Financial Times sekiz Avrupa Birliği üyesi ülkede yapılan bir
kamuoyu yoklamasına dayanarak Avrupalıların entegrasyonun
güçlenmesinin ulusal ekonomileri zayıflattığını inandığını
aktarıyor.
Gazete Avrupalı liderlerin Euro krizine federal bir çözüm
önerdikleri bir önerdikleri bir dönemde halkın daha fazla yetki
devrini kabullenmek bir yana Avrupa Birliği üyeliği ve tek paraya
daha fazla kuşkuyla bakmaya başladığını ve ulusal bütçeleri
konusunda Brüksel'e daha fazla söz hakkı verilmesini istemediğini
belirtiyor.
Financial Times'a göre Fransa, Almanya, İspanya, İtalya Yunanistan,
Polonya, İngiltere ve Çek Cumhuriyeti'nde yapılan anket gerçek bir
güven krizine işaret ediyor.
Anket üye ülkeler arasında Avrupa Birliği'ne bakış konusunda da
derin ayrılıklar olduğunu ortaya koyuyor. Buna göre, Yunanlıların
çoğu entegrasyonu reddederken Avrupa kurumlarına tepkililer ve
kendilerini Avrupa'nın en çalışkan insanları olarak niteliyorlar.

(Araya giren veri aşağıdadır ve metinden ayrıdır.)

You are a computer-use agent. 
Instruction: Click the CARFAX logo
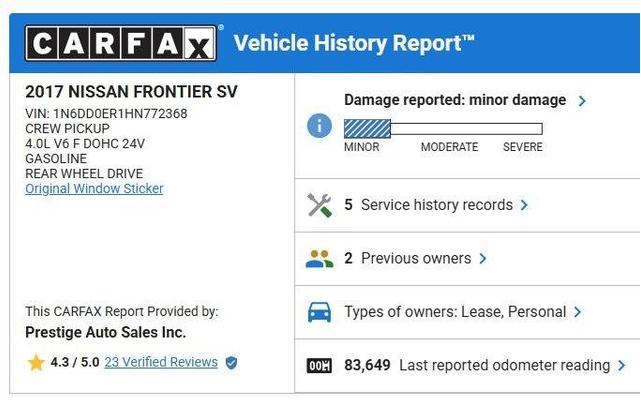coord(121,43)
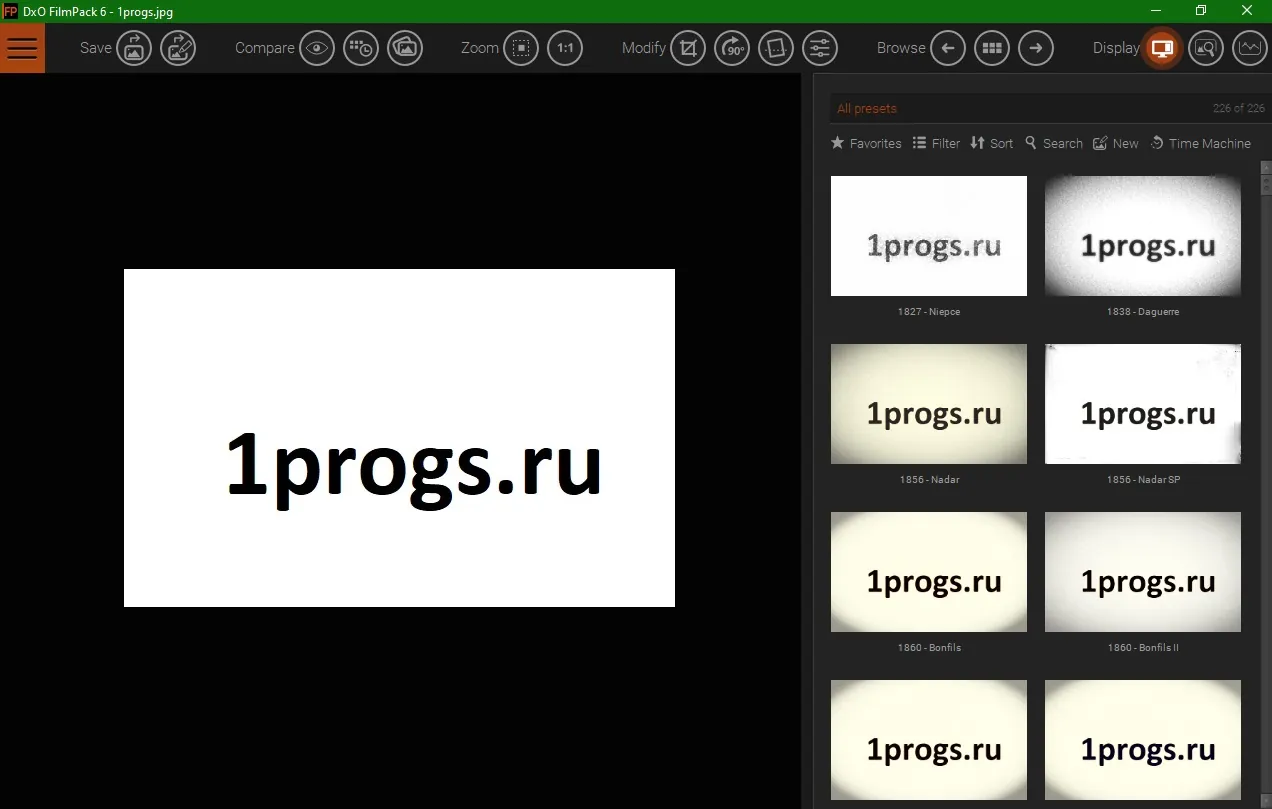Toggle the Display presets panel button
Screen dimensions: 1272x809
coord(1162,48)
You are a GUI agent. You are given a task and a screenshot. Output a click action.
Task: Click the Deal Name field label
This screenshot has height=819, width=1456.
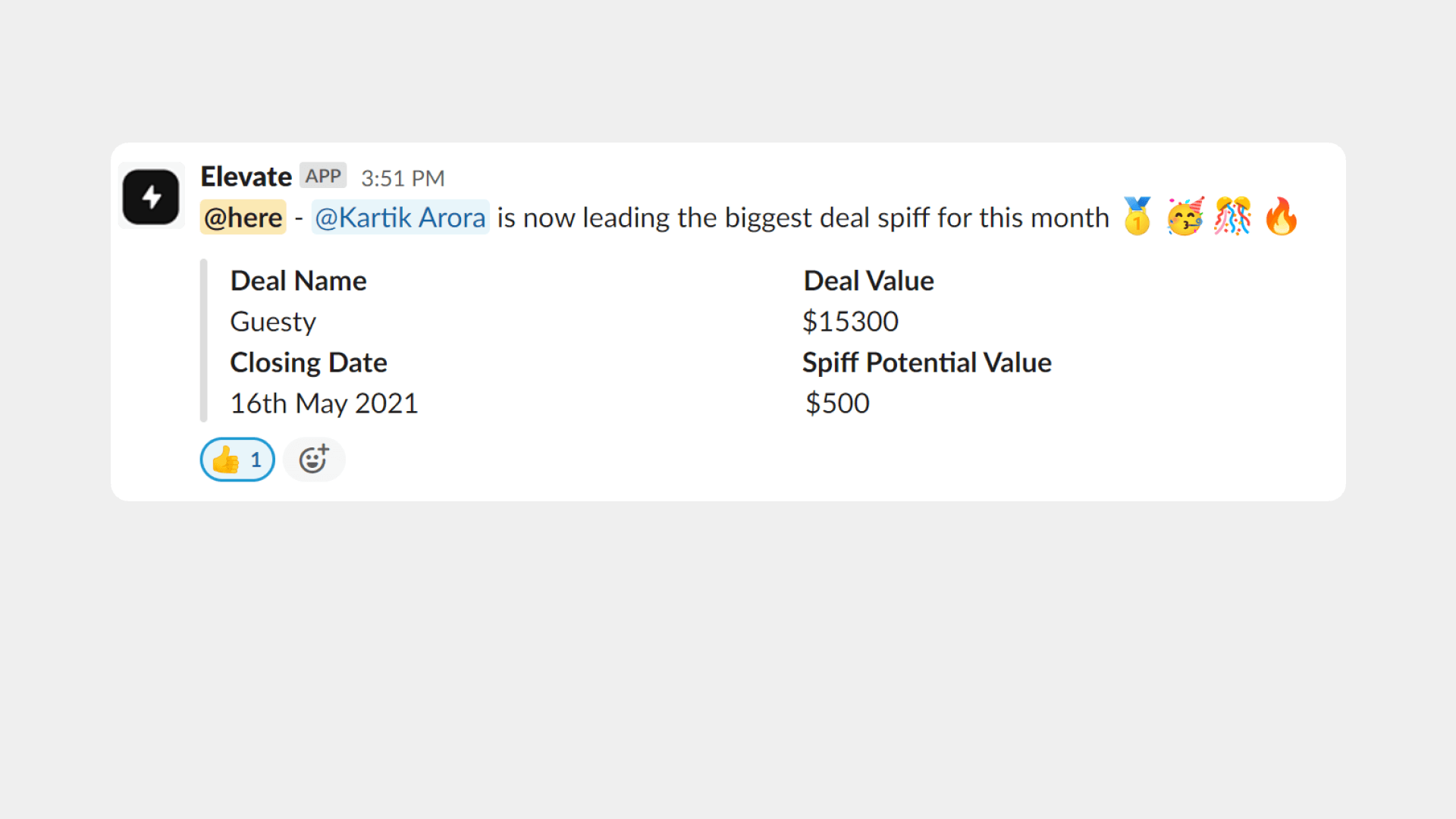[299, 281]
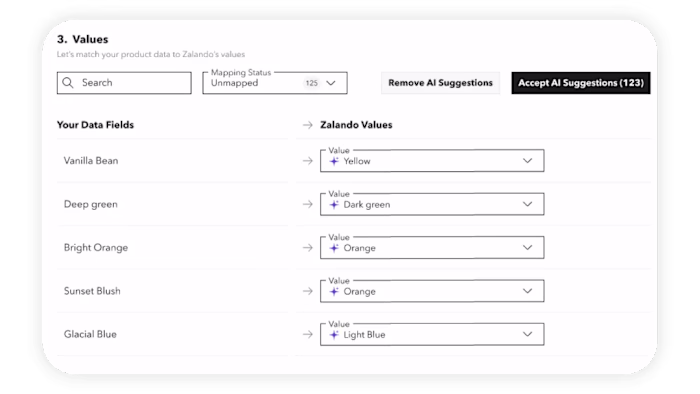This screenshot has width=700, height=394.
Task: Accept all 123 AI suggestions
Action: click(581, 83)
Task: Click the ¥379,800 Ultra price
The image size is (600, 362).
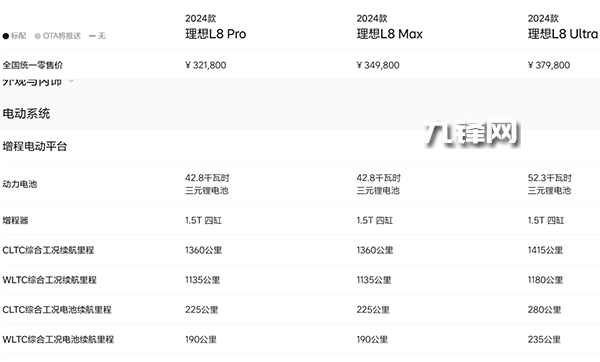Action: pyautogui.click(x=549, y=65)
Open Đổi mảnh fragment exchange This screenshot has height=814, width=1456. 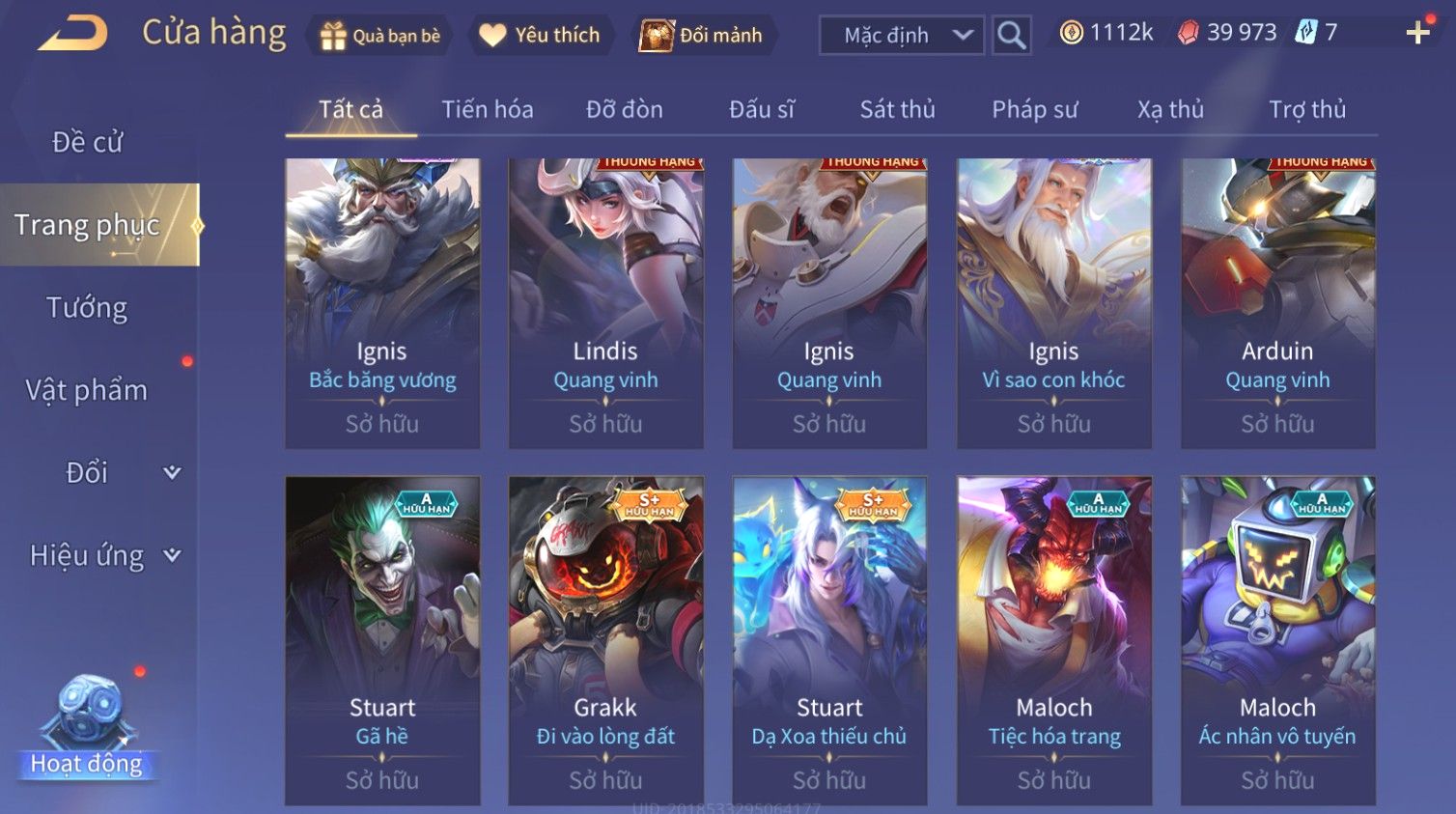pyautogui.click(x=703, y=36)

Ancak buna rağmen içinde bulundukları ekonomik krizin daha da
ağırlaşacağını düşünüyorlar.
Almanya'da ise tamamen başka ve olumlu bir hava var. Almanya
dışındaki ülkelerde ekonomik açıdan karamsar bir tablo olmasına
karşın Euro'ya ve Almanya Başbakanı Angela Merkel'e büyük bir
destek görülüyor.
Türkiye'de kürtaj tartışması
Independent gazetesi Başbakan Erdoğan'ın kürtajla ilişkilendirmesinden sonra hükümetin hastanelerin sezaryen bölümlerine sınırlamalar getirmeye hazırlandığını aktarıyor. Erdoğan'ın kürtajı Türkiye'nin nüfusunun artmasını engellemeye yönelik bir komplo olarak gördüğünü belirten gazete bu açıklamaların laik muhalefeti öfkelendirdiğini vurguluyor.